The confusion is obvious during the interviews with former MakerBot employees, about how they now hate their CEO and co-founder, Bre Pettis. How his original garage vision, of a company focused on open source and open hardware, suddenly receives investment and leverage from the typical Brad Felds, and now it begins to grow from a small 12-person garage to a 200-, 600-, and more-person corporation.

Friends become enemies (and friends always become the worst enemies), people leave disillusioned, traumatized, disappointed, cruelty and authoritarianism happen as routine. At least that’s what those who left always say.

How much of this is true? We’ll never know. The truth always has 3 versions: the one I tell, the one you tell, and the one that actually happened. People start startups, normally, to be the anti-system, to be the rebels, the ones who don’t fit in, the ones who want to do things differently and change the game. This level of naïve idealism is even “cute,” and it’s necessary because if you don’t believe this can happen, it really won’t — it’s a requirement to think that way to a certain point.

But I call it “naïve” because in the very rare cases like MakerBot’s (and perhaps in the future Form Labs, since it’s walking MakerBot’s path by recently receiving its fat Series A), if you really are extremely successful in changing the system, flipping the game, then from that moment on you become the new system, the new game, the new target. You will now be the system to be fought, to be defeated.

Apple was the counter-movement to IBM in the 80s. Today it has become extremely successful and ended up becoming the new system. While in the 90s we thought Microsoft would be IBM’s successor, in the 21st century we discovered it was Apple that took on that role.
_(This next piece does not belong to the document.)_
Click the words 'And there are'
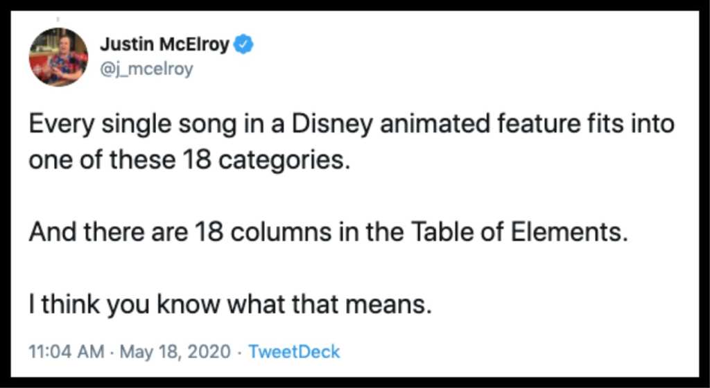Viewport: 710px width, 388px height. coord(108,232)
It’s up to a new garage startup to restart a new game. The most interesting part of the documentary “Print the Legend” is how it demonstrates exactly that drama, from the beginning until now, of a startup that’s walking that curse. Of how Bre Pettis went from leader of an open community of makers to “traitor” of the movement, and how the small garage startup MakerBot reached its success: it was acquired by the second largest player in the market, Stratasys, and with that was successful in growing the business.

Without giving too many spoilers, someone toward the end mentions that founders, entrepreneurs, successful CEOs always talk about the “sacrifice” it took to get where they are. Most people think sacrifice is working long hours, or not seeing family for long periods, or even going through process complications. But actually the sacrifice they may be referring to is about breaking your own identity, betraying your own principles, and crossing the lines you swore you’d never cross. And the truth is that the rare big success cases — the Microsofts, the Apples, the IBMs, now perhaps the Stratasys — demand that this happen.

The cycle will restart, and soon a new rebellious garage startup will appear and play this same game and, soon, will become the new system to be beaten. That’s the cycle of successful startups. These are exactly the rules of the game of great “success.”